Wikidata Analytics Request
This task was generated using the Wikidata Analytics request form. Please use the task template linked on our project page to create tasks for the team. Thank you!
Purpose
Please provide as much context as possible as well as what the produced insights or services will be used for.
As part of the Wikidata Integrations Team's annual goals, we would like to track the awareness of Wikidata Integration by monitoring the pages of particular help pages hosted on Wikidata. These types of help pages provide useful information for editors who want to use WIkidata's data in their projects. An example of such a page includes the recently revamped Help Sitelinks page. We want to check if improving the information on the pages attracts more users.
Specific Results
Please detail the specific results that the task should deliver.
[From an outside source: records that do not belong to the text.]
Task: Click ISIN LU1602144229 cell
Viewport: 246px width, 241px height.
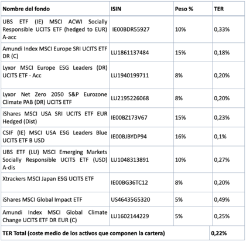Action: 130,216
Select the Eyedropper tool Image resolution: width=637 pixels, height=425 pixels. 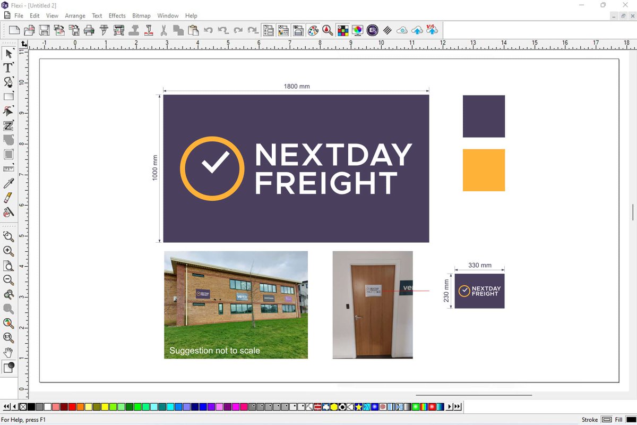[x=8, y=183]
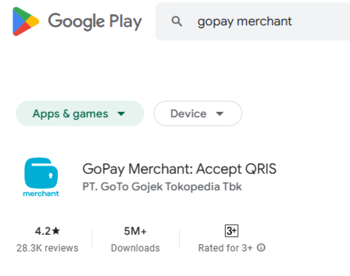View the 28.3K reviews label
Screen dimensions: 350x276
[x=47, y=248]
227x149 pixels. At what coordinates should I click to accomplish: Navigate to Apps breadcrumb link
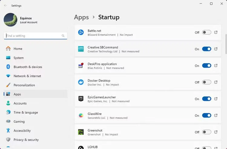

A pipeline for this directly such that the data is saved on a regular basis e.g. on a monthly or quarterly basis. The pages we are concerned about are:
- Help:Items
- Help:Sitelinks
- Help:Edit Summary
- Wikidata in Wikimedia Projects
- How to use Wikidata in Wikimedia Projects
Desired Outputs
Please list the desired outputs of this task.
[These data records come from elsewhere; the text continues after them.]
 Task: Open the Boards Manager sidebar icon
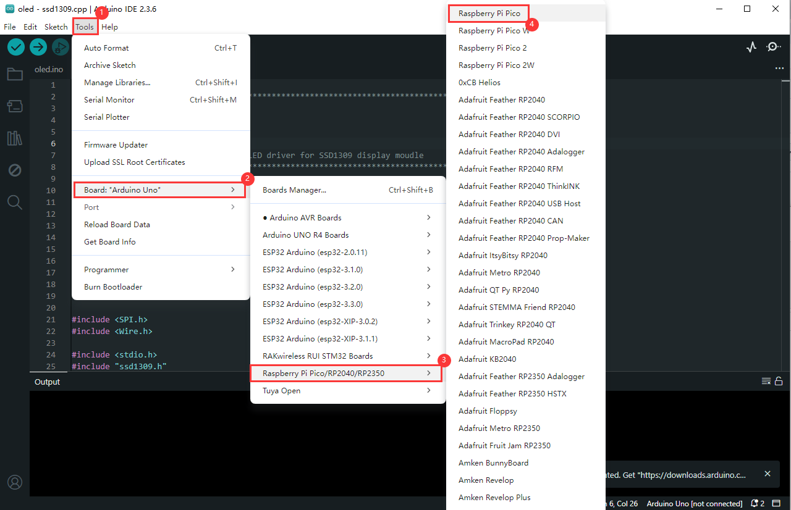(15, 106)
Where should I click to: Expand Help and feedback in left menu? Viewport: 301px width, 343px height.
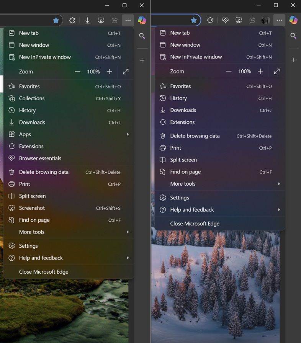click(69, 258)
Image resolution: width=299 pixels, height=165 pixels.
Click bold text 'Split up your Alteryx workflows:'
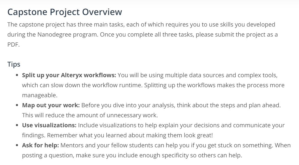69,75
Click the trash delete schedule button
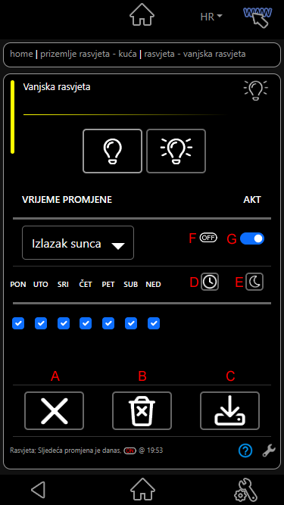The image size is (284, 505). point(142,410)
- A notebook that explores the process to get these numebrs
- A query that can be run to generate the number on Superset or any other recommended platform
- View query at https://phabricator.wikimedia.org/T390891#10726926
- The values for February and March reported
February 2025
- total_help_items_views: 47,017
- total_help_sitelinks_views: 6,255
- total_help_edit_summary_view: 76
- total_wikidata_wiwp_views: 469
- total_wikidata_how_to_use_wd_views: 3,679
- Total from summing the above: 57,496
March 2025
- total_help_items_views: 12,557
- total_help_sitelinks_views: 4,076
- total_help_edit_summary_view: 70
- total_wikidata_wiwp_views: 530
- total_wikidata_how_to_use_wd_views: 1,974
- Total from summing the above: 19,207
- A DAG to collect these metrics on a monthly basis
- Populates the table wmde.wit_docs_pageview_metrics_monthly
- The data from the original task being added to the new table
Deadline
Please make the time sensitivity of this request clear with a date that it should be completed by. If there is no specific date, then the task will be triaged based on its priority.
09.04.2025
Information below this point is filled out by the task assignee.
Assignee Planning
Sub Tasks
A full breakdown of the steps to complete this task.
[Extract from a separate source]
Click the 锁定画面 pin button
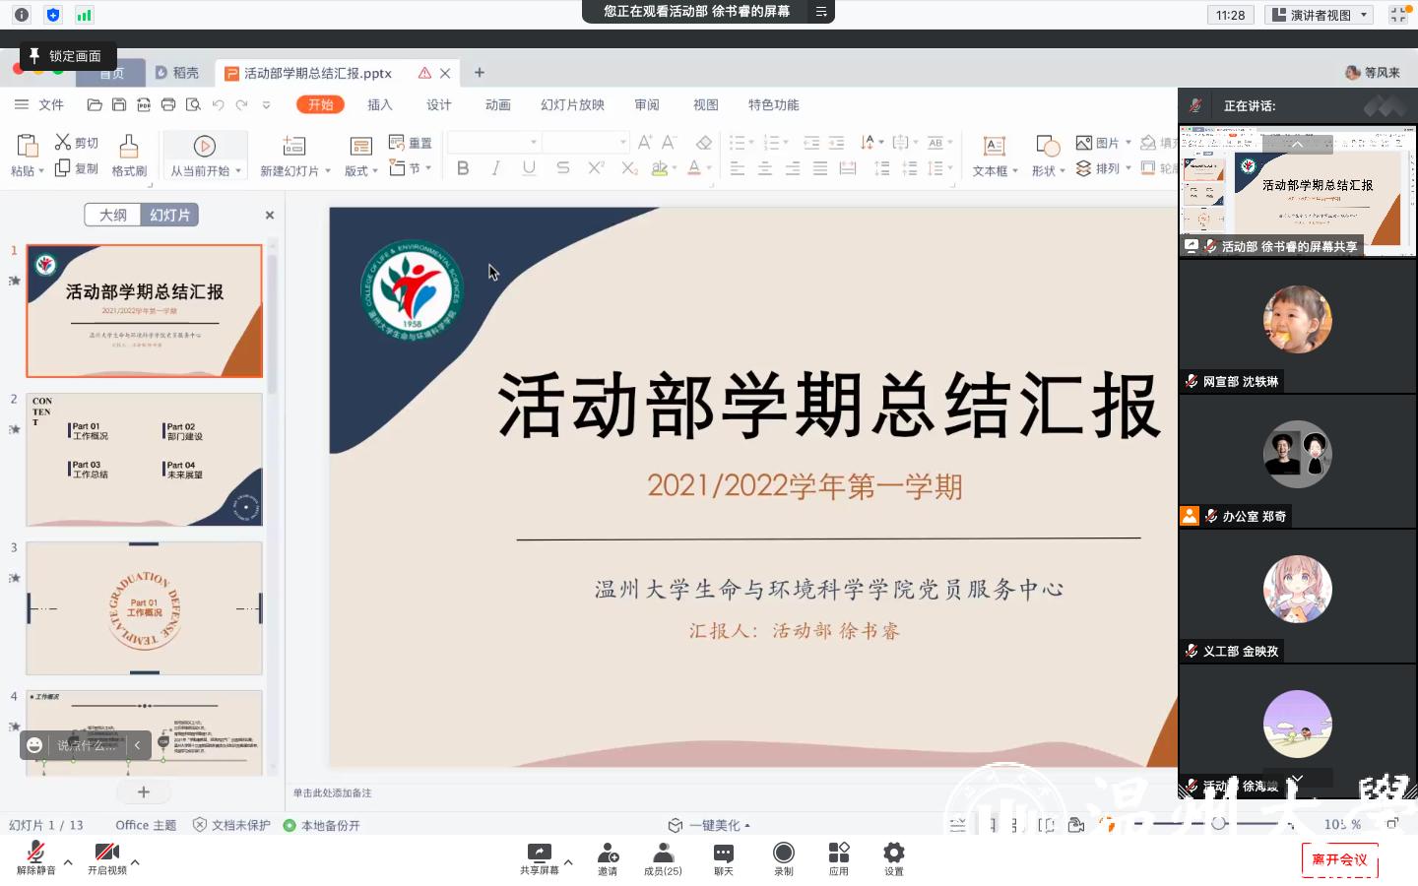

February and March Numbers
- Explore potentially useful tables (DataHub)
- wmf.webrequest
- wmf_deprecated.webrequest
- Derive method of getting views for specific pages
- Get totals per page and aggregate for February and March
Monthly DAG
- Write Iceberg table create table script
- Create a Iceberg table in Hive/HDFS within the wmde namespace
- Convert monthly stats query to production Airflow query
- Generate testing table generation and query scripts
- Write DAG to run job query
- Write DAG tests
- Run tests on process as possible
- Deploy DAG
Adding Old Data
- Add data from notebook and wmf_deprecated.webrequest to the new Iceberg table
Estimation
Estimate - Feb/Mar numbers: 1/2 a day
Actual - Feb/Mar numbers: 1/2 a day
Estimate - DAG: 1/2 a day
Actual - DAG: 1/2 a day
Data
The tables that will be referenced in this task.
- wmf.webrequest
- wmf_deprecated.webrequest
Notes
Things that came up during the completion of this task, questions to be answered and follow-up tasks.